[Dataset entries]
**********
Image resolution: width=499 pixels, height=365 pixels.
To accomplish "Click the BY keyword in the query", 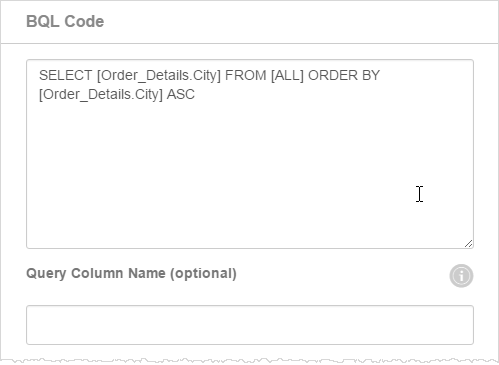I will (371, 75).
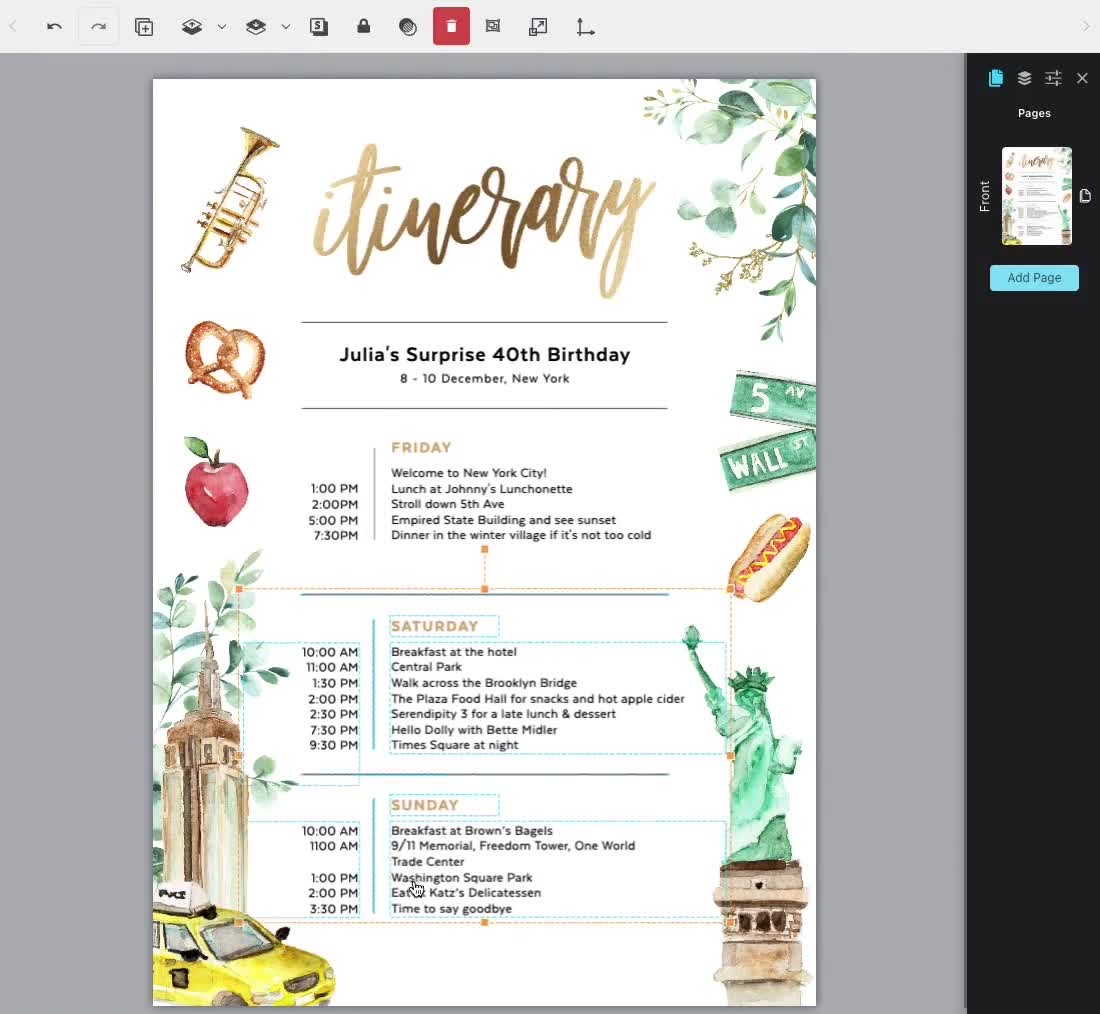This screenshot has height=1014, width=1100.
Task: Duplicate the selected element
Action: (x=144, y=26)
**********
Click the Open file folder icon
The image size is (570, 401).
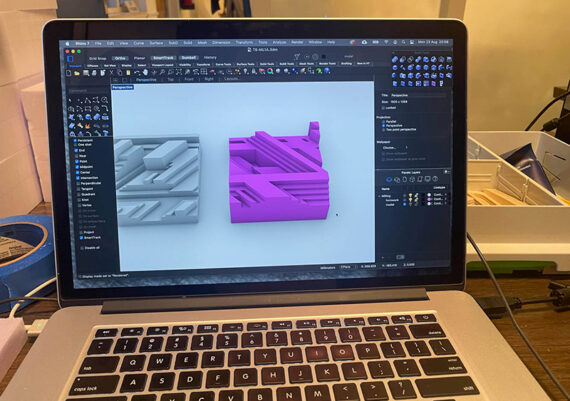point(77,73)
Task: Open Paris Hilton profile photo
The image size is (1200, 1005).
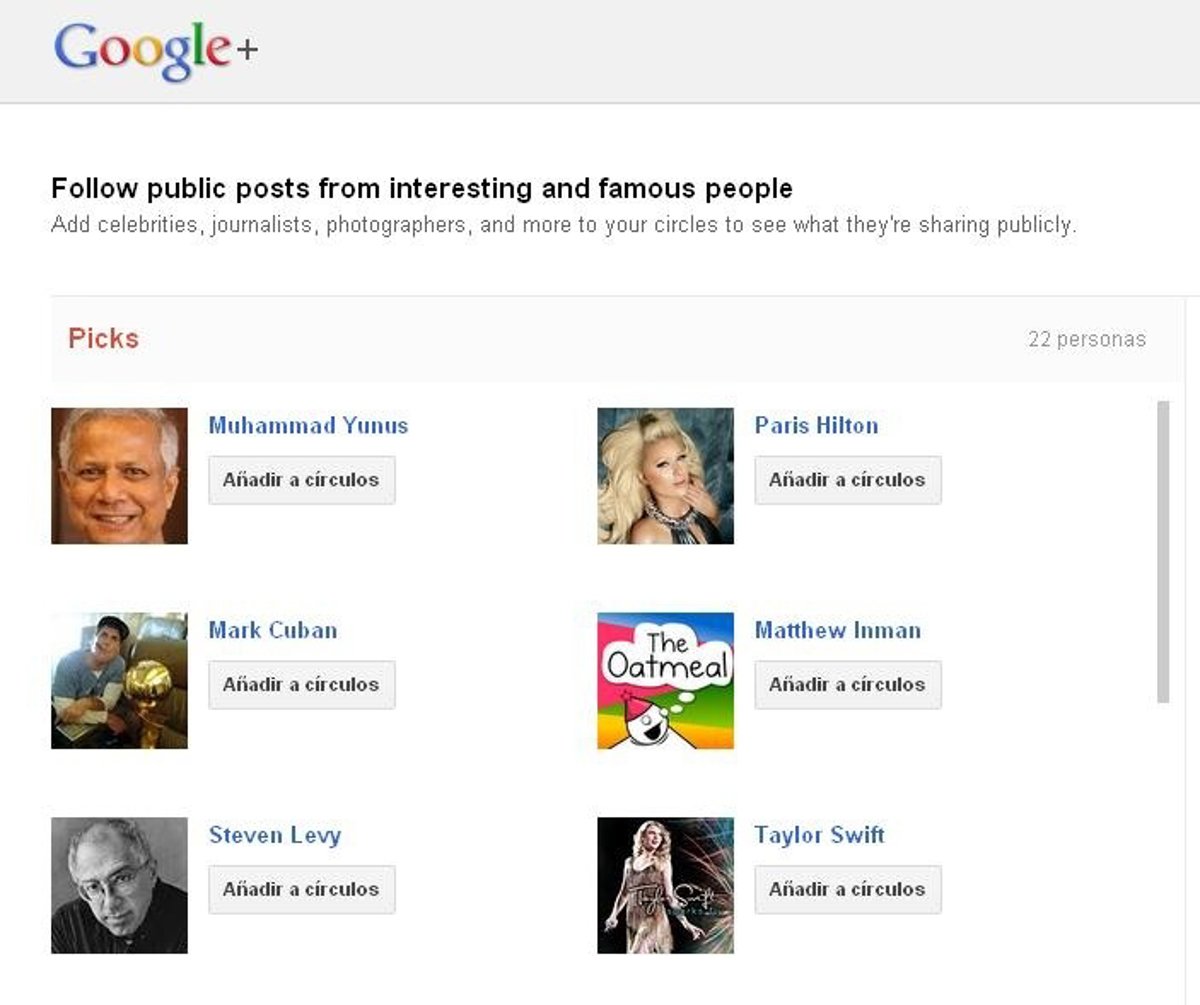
**********
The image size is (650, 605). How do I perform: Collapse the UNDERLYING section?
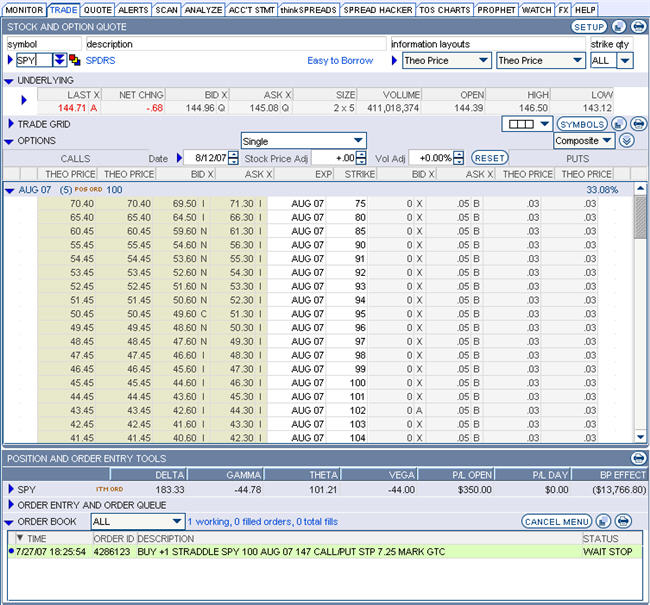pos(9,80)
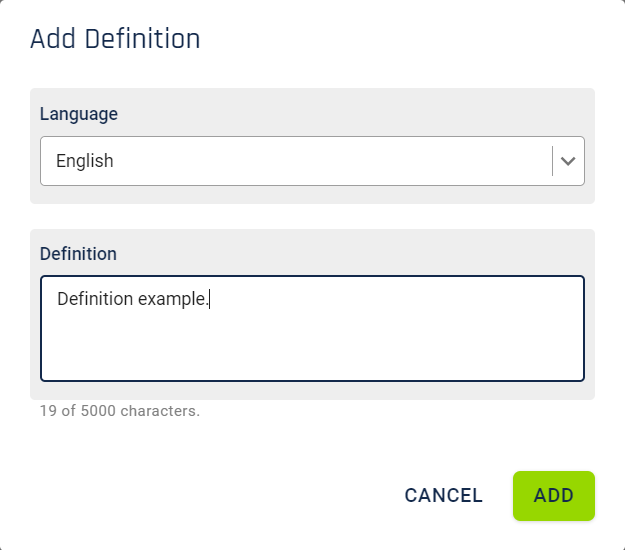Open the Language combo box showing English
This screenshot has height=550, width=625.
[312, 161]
**********
● EXERCISE OBJECTIVE
To complete this exercise, transcribe exactly the lines above from the one that holds "The image size is (570, 401)." through the one that holds "The image size is (1200, 1005).". Pictures stay out.

● RESULT OF THE TASK
The image size is (570, 401).
point(77,73)
Task: Open Paris Hilton profile photo
The image size is (1200, 1005).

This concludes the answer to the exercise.